Não há ritmo acelerado, cenas de ação bem-feitas ou carinho suficiente para com os personagens que esconda as imensas ‘barrigas’ da atual temporada de “Stranger Things”. Isso fica cristalino com o núcleo na União Soviética.  

Quando Joyce chegou para resgatar Hopper após uma aventura forçada para atravessar o planeta, imaginava-se os dois voltando a Hawkins para liderar os jovens na luta contra Vecna. Infelizmente, os dois ficaram pela Europa mesmo e lá tivemos que ver mais do piloto esperto, do amigo da prisão sem graça e de um romance já definido.  

A situação piora mesmo quando no último episódio retornam à prisão que tanto lutaram para fugir a temporada inteira, obrigando-nos a aguentar mais cenas de ação para lá de previsíveis. Pedágio imenso para ver o xerife finalmente reencontrar Eleven. 

Falando da nossa heroína, graças a Deus ela se livrou de uma vez por todas do laboratório e do pai defendido muito bem por Matthew Modine. Menos pela emancipação definitiva dela ou por ser a chance de nos salvar o mundo de Vecna, mas, sim, pelo simples fato de nos livrar dos mesmos flashbacks de sempre (pelo menos, é o que se espera).  

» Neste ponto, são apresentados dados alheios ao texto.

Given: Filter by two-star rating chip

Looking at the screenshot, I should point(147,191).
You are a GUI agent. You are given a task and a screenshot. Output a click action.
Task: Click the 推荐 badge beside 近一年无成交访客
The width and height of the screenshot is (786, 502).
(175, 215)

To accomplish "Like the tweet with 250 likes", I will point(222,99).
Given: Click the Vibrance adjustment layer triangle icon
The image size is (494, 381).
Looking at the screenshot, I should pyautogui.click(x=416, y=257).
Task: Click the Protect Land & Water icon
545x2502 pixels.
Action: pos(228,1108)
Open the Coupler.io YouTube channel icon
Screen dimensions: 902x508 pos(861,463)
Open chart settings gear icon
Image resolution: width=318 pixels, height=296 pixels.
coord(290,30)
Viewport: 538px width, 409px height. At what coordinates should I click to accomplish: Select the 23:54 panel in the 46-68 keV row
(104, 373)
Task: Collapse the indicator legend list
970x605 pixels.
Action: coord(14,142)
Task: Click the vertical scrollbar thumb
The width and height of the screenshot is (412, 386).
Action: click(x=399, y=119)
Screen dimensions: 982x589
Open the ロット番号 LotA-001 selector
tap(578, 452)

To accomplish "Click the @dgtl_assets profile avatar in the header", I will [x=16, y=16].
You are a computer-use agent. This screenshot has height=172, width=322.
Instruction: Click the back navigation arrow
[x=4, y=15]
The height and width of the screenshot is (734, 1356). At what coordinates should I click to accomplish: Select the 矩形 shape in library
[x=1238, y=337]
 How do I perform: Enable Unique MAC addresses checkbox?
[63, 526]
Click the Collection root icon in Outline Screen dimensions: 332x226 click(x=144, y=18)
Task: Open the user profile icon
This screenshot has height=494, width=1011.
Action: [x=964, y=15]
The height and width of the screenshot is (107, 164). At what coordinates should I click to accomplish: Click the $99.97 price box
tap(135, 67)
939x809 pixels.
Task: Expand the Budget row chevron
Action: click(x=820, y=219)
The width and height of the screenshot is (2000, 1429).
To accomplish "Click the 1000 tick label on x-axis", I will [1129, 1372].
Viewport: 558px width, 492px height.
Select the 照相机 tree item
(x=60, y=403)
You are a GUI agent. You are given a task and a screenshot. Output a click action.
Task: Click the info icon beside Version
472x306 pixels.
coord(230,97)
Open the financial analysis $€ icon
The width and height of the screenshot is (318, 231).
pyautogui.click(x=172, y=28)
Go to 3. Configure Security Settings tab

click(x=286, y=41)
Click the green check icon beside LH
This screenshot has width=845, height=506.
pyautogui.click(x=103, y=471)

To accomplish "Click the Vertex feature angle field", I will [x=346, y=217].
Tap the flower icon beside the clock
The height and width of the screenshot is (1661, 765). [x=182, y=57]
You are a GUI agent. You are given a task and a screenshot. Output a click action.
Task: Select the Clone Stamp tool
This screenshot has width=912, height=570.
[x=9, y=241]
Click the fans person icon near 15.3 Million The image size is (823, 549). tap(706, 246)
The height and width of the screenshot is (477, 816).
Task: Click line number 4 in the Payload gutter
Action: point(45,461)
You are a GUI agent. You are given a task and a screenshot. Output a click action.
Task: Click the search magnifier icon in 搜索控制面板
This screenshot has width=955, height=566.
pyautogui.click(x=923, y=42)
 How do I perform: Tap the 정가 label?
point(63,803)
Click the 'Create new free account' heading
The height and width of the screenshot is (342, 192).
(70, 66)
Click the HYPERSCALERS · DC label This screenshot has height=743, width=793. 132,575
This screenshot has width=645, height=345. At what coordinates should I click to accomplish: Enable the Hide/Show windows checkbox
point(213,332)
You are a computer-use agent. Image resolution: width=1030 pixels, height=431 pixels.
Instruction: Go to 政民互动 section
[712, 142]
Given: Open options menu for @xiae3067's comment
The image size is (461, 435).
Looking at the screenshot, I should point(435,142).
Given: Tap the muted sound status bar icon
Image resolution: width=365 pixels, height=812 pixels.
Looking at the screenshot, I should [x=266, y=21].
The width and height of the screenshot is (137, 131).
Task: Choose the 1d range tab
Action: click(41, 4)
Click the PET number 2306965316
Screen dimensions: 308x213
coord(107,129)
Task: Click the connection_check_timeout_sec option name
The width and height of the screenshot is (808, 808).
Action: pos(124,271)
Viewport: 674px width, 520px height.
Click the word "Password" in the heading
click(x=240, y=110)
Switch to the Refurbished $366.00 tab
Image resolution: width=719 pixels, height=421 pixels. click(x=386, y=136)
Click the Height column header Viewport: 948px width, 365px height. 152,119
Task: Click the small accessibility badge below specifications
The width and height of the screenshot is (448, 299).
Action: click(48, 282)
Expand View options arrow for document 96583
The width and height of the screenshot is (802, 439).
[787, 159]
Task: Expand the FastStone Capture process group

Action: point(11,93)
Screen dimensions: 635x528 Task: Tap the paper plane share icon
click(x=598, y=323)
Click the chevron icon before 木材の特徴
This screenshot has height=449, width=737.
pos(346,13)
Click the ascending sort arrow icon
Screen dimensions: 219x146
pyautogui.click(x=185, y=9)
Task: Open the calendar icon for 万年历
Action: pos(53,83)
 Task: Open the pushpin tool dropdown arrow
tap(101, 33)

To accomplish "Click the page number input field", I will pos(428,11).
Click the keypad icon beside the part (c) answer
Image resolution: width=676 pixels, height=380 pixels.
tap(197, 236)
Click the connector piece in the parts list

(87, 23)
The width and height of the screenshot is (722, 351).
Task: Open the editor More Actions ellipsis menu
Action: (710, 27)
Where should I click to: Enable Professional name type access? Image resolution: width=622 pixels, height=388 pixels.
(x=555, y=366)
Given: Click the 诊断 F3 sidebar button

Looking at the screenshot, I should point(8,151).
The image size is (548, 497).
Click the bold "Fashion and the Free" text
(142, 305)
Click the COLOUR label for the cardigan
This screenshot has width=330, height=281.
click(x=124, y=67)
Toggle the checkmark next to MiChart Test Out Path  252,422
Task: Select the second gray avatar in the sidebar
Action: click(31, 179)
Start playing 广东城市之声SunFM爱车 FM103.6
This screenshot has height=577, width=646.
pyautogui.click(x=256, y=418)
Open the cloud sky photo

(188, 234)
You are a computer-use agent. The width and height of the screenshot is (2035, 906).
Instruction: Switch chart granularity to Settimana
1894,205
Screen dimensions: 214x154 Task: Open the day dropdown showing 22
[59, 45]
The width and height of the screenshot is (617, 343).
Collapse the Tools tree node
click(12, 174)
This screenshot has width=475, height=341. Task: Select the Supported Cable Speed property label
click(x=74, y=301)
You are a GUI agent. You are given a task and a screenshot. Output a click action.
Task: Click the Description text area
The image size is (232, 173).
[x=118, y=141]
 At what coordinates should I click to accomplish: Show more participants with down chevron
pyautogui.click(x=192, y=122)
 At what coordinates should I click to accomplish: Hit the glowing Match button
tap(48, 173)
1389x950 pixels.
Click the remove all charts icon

Desde a revelação da origem do grande vilão, ficou claro como tudo ali se esgotara, mas, os Duffers ainda insistem na primeira parte de “Papai” com um pretenso mistério já cansativo sobre o pai e a origem da personagem de Millie Bobby Brown. 

Por fim, a tão elogiada montagem capaz de dar dinamismo a episódios tão longos não tira a nota 10. A estratégia antiga usada em tantas séries de televisão em trocar o foco dos núcleos sempre que uma ação chega ao ápice para manter o espectador preso, aqui, acaba por diluir momentos de tensão. Em “E o Plano de Eleven”, a quarta fase do plano com Steve, Nancy e Robin fica em segundo plano, a luta de Lucas versus Jason não termina, enquanto o sacrifício de Eddie na luta contra os morcegos merecia um pouco mais de espaço. 

RESUMO DA ÓPERA 

Entre mortos e feridos, a quarta temporada de “Strangers Things” destaca aquilo que tem melhor – o ótimo elenco e a força deles juntos – e demonstra a habilidade dos irmãos Duffers na condução de grandes cenas de ação e terror, sendo uma diversão agradável ainda que longa demais em certos momentos.